How to combine local data files with an official 🤗 dataset

Hey,

I made a short notebook to show how local data files can be loaded into :hugs: Datasets and
consequently, be combined with local data files into one Dataset object.

Check out the google colab here.

12 Likes

So, if I have a very different dataset, but I have the sentence and the mp3 (doesnt matter the audio quality, silence or if major part of the file is silent/background noise).

I only need to create that json file and use it as a base dataset?

Also it seems that you can save the json files with the correct names for the columns and the rename after load is not needed if you do it that way.

Found how to load from pandas… but now I got while concatenating

ValueError: Datasets should ALL come from memory, or should ALL come from disk.
However datasets [1] come from memory and datasets [0] come from disk.

:frowning:

I had the same issue before, so I just saved the dataset to disk and reload it again like:

dataset.save_to_disk("train_dataset")
dataset = datasets.load_from_disk("train_dataset")

the I can concatenate the two datasets

1 Like

I’m doing something like this

Move to memory

common_voice_train = common_voice_train.map(lambda x:x,keep_in_memory=True)

Move to disk

common_voice_train = common_voice_train.map(lambda x:x,keep_in_memory=False)

1 Like

hey anyone can help me with this

i get the cause my json file containes list inside that list my json data exist now can anyone knows how can i read it in load_dataset?

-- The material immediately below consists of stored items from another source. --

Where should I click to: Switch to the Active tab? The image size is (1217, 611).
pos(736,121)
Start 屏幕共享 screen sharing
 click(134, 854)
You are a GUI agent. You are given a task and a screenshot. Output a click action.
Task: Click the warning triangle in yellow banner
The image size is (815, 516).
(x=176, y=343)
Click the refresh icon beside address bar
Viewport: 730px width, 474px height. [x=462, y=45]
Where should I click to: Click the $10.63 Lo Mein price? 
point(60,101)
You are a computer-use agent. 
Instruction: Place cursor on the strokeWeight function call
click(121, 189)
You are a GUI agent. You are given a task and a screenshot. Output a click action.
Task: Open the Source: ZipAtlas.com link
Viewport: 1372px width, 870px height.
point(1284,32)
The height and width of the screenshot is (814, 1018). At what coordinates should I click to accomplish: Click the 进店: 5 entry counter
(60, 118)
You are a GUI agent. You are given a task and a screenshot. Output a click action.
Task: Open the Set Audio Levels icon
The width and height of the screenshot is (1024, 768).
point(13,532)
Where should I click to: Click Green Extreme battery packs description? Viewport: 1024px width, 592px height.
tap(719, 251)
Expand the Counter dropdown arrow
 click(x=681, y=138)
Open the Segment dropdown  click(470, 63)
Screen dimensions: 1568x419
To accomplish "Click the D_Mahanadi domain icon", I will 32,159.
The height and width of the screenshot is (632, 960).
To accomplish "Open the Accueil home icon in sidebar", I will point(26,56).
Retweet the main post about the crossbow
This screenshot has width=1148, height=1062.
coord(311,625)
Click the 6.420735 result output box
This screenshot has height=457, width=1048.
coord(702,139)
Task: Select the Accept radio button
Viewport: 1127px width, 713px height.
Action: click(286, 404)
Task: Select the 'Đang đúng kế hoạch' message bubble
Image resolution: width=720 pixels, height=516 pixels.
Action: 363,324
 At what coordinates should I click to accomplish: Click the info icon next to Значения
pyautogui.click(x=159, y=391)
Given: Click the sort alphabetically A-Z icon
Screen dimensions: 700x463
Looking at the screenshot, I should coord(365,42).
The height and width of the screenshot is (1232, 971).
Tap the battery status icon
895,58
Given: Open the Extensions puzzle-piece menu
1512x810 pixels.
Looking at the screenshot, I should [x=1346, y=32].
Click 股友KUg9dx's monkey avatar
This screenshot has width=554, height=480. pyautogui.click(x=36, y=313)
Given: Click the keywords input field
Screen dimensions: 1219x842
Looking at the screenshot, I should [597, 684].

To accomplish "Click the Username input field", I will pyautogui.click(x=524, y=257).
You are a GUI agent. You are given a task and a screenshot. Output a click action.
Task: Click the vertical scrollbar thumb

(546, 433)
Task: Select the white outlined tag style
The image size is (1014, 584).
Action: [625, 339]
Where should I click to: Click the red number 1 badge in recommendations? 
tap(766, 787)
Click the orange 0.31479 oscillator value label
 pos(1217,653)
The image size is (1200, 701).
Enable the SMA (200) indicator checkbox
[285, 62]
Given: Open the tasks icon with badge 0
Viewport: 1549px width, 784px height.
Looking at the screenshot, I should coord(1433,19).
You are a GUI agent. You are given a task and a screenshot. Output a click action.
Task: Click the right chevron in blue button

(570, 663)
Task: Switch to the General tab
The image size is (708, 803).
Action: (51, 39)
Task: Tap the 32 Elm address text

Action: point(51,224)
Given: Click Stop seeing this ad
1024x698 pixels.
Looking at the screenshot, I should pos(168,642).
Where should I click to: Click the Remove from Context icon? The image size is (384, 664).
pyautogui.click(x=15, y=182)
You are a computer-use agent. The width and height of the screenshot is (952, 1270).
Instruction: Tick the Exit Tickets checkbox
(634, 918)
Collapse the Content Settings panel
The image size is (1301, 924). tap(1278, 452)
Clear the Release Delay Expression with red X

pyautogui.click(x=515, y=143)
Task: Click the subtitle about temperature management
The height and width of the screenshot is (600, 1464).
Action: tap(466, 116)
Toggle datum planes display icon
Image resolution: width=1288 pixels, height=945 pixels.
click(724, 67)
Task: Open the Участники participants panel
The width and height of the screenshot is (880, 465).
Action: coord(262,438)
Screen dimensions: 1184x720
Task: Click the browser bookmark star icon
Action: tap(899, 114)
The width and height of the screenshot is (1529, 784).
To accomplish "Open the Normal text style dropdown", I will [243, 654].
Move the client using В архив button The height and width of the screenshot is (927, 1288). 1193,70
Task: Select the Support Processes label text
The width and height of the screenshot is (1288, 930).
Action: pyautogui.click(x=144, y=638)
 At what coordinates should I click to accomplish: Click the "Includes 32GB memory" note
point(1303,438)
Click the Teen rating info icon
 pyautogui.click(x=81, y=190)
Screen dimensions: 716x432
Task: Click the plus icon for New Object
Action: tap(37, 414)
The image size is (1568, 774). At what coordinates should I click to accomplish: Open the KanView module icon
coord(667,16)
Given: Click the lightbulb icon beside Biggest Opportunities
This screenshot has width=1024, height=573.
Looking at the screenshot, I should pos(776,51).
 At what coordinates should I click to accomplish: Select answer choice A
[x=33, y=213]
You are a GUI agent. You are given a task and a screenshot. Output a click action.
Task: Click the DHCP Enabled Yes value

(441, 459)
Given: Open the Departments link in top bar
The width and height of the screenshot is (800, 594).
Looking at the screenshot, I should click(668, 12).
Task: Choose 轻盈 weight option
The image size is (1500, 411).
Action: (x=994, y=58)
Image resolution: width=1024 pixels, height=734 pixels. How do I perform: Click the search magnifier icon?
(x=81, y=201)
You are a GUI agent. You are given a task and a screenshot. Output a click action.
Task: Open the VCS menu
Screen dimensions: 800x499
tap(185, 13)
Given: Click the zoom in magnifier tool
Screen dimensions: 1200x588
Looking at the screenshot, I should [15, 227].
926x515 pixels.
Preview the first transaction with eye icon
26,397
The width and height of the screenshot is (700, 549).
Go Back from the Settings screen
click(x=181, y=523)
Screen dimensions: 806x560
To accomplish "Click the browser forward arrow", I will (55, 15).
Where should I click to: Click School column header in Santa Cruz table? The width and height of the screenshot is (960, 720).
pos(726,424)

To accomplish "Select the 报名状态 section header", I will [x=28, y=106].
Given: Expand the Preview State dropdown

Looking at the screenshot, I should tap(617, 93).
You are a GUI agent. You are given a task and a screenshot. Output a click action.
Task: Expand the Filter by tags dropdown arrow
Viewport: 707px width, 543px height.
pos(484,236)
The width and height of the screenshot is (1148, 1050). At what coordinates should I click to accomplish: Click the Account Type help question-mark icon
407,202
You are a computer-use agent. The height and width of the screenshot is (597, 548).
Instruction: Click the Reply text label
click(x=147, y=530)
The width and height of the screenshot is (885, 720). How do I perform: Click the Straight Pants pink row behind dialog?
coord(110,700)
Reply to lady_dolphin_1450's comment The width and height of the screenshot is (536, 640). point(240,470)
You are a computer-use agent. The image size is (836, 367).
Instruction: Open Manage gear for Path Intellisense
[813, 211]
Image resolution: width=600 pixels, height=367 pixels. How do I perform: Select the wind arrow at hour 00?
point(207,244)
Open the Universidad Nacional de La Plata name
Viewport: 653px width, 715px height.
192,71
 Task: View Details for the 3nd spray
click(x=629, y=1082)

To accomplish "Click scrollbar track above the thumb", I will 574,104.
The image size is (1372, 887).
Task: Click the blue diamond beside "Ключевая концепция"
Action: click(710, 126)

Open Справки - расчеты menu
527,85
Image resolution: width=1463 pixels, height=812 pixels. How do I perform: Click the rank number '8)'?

Try to create first a list from file paths and only then pass it to load_dataset


i have already create and passing the list of file path these are the contents of my json file, but why its giving errror


now its giving me this error, but why?

@danurahul I think this issue may happen if your JSON couldn’t be read properly by arrow (ArrowInvalid error). Can you try with one single file to begin with and to be able to debug properly ?

We recently pushed a feature that allows to concatenate any datasets without getting this error !
Currently this feature is only available on master but we’ll do a new release soon

with one single json its working fine but as I increasing the files its giving error

sure i will check that out

One of your files must have format issues or different fields that the other json files.